Lenders may treat high-risk environmental results as grounds to decline a mortgage offer, so it is essential to resolve flagged issues before exchange. Ground stability results need equal scrutiny in areas with a history of coal or salt mining. A positive result may require further investigation through the British Geological Survey or a structural engineer before exchange.
How Search Results Affect Mortgage Offers, Insurance, and Completion Timelines
In 2024, 28.8% of UK property sales fell through before completion. The two biggest causes directly linked to due diligence were buyers walking away after survey results (27.3%) and failure to secure a mortgage (22%). Early, thorough conveyancing searches reduce exposure to both risks.
A problematic search result does not always stop a purchase, but it can change how the deal moves forward. Lenders may withdraw mortgage offers, impose retention clauses, or require specialist insurance before releasing funds. Flags for contaminated land, flood risk, or unresolved planning permission breaches can trigger a specialist report that takes two to four weeks to return, pushing completion back even when both parties are ready to exchange.
Environmental and drainage issues often resolve through indemnity insurance rather than remediation.
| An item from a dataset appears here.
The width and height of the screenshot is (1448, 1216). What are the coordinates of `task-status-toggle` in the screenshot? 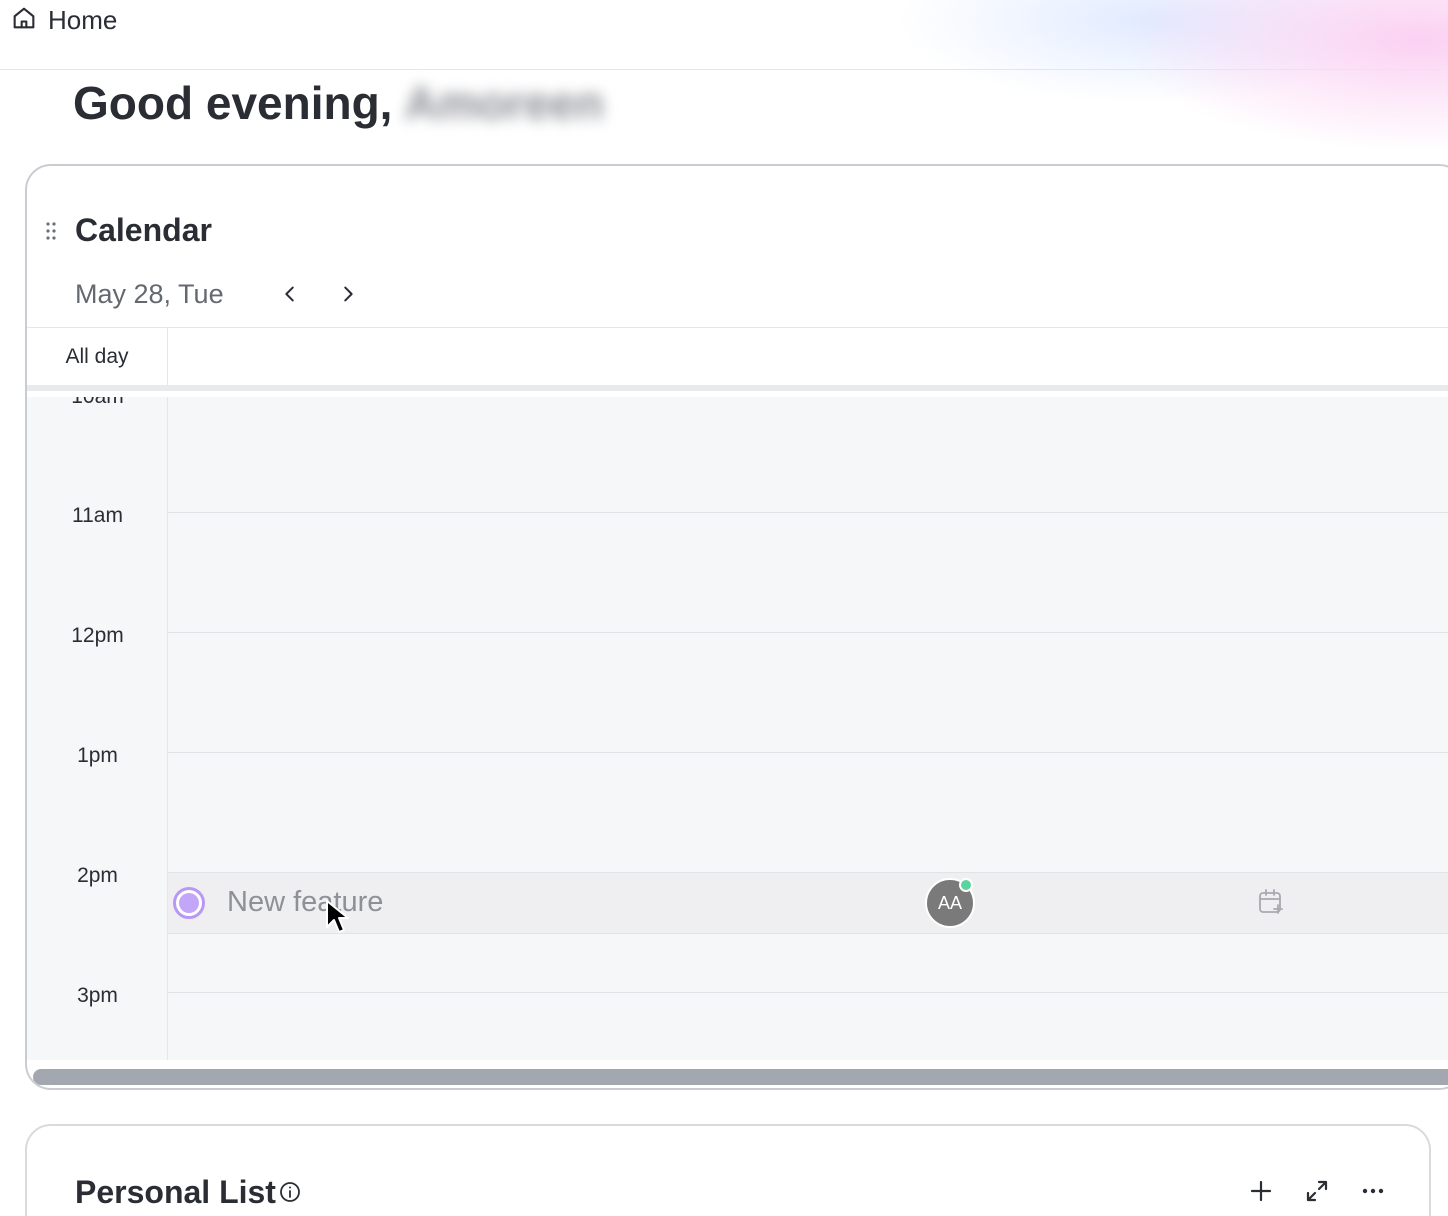 It's located at (189, 903).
Policies covering low-risk flags cost a few hundred pounds and can be arranged within days. Active contamination, building-over-sewer violations, or ground instability need more substantial responses, and some lenders may decline the property as security entirely.
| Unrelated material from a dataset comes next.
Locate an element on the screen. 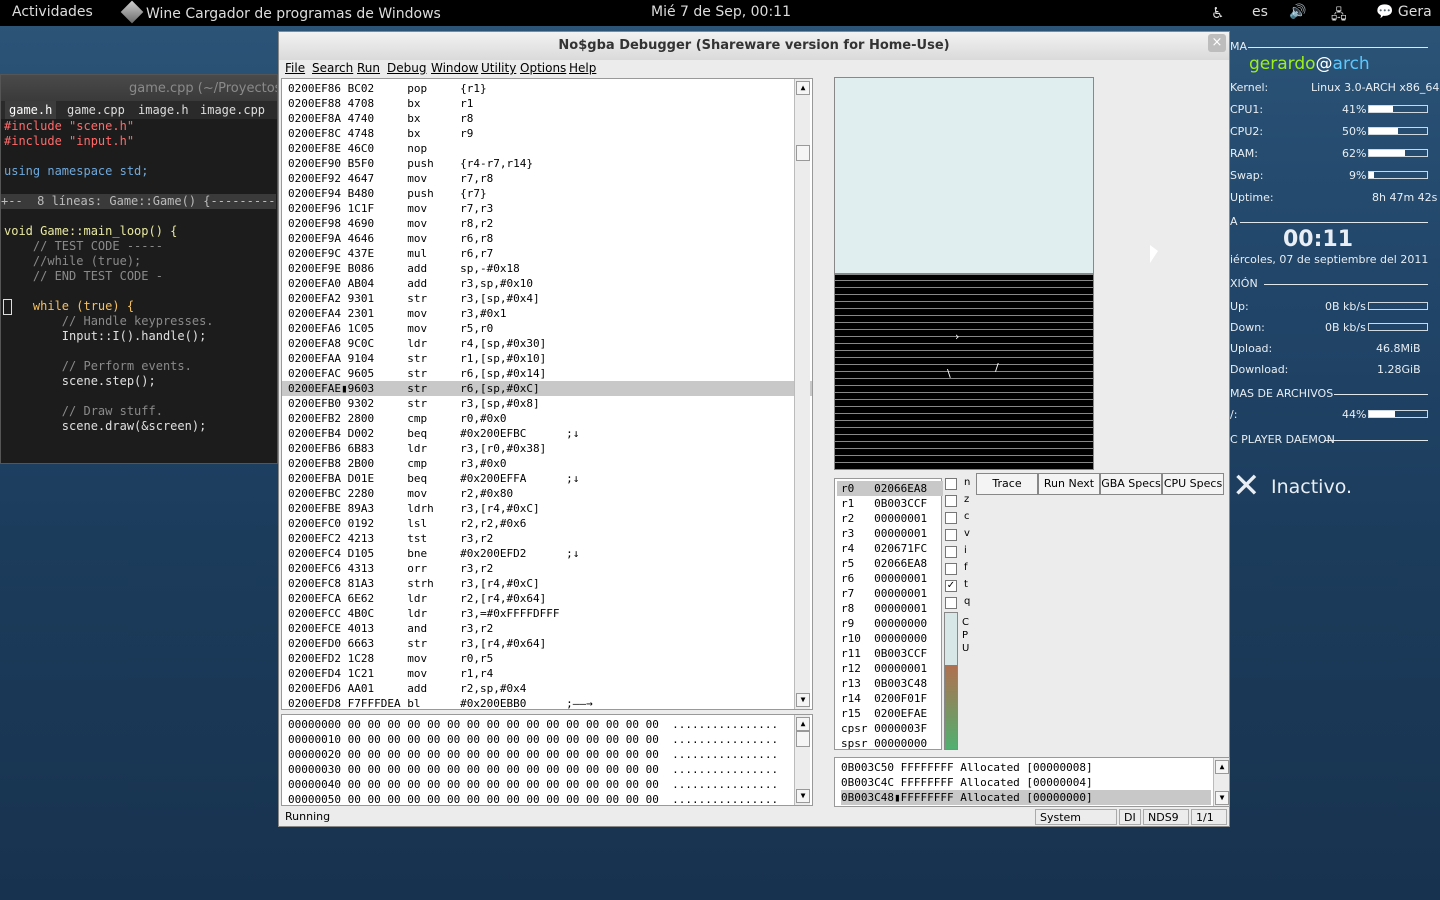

Order searches early so your solicitor has time to address findings before exchange becomes urgent. Delays caused by adverse results late in a chain are much harder to absorb when other buyers and sellers are working to a fixed date.
Frequently Asked Questions
What does a local authority search reveal during conveyancing?
A local authority search checks council records for planning permissions, enforcement notices, road schemes, and listed building restrictions that affect the property. It covers both the official register and extra enquiries about nearby proposals. The results help buyers understand any legal duties or development constraints tied to the land.
What information is included in a water and drainage search?
A water and drainage search confirms whether a property is connected to the public water supply and public sewer. It also shows whether any public sewers run across the plot, which can restrict building work. Thames Water and other regional providers supply this data directly to conveyancers.
What can an environmental search show about a property?
Review the environmental search report before exchanging contracts. It highlights contaminated land, historic industrial use, nearby landfill sites, flood risk from rivers or surface water, and ground stability issues such as subsidence or sinkholes. Any of these can affect insurability, mortgage lending, and long-term property value.
Are local, water and environmental searches mandatory when buying a property?
Cash buyers have no legal duty to commission conveyancing searches. Mortgage lenders, however, require local, water, and environmental searches before they release funds, which makes these searches effectively mandatory for most purchases. Solicitors also strongly advise them for cash transactions because they can reveal undisclosed liabilities that could affect the property’s value or use.
How long do conveyancing searches usually take to come back?
Local authority searches typically take 2–6 weeks. Some councils return results in under 5 days, while others exceed 10 weeks during busy periods. Water and drainage searches usually complete within 5–10 working days. Environmental searches are often faster and return results digitally within 24–48 hours.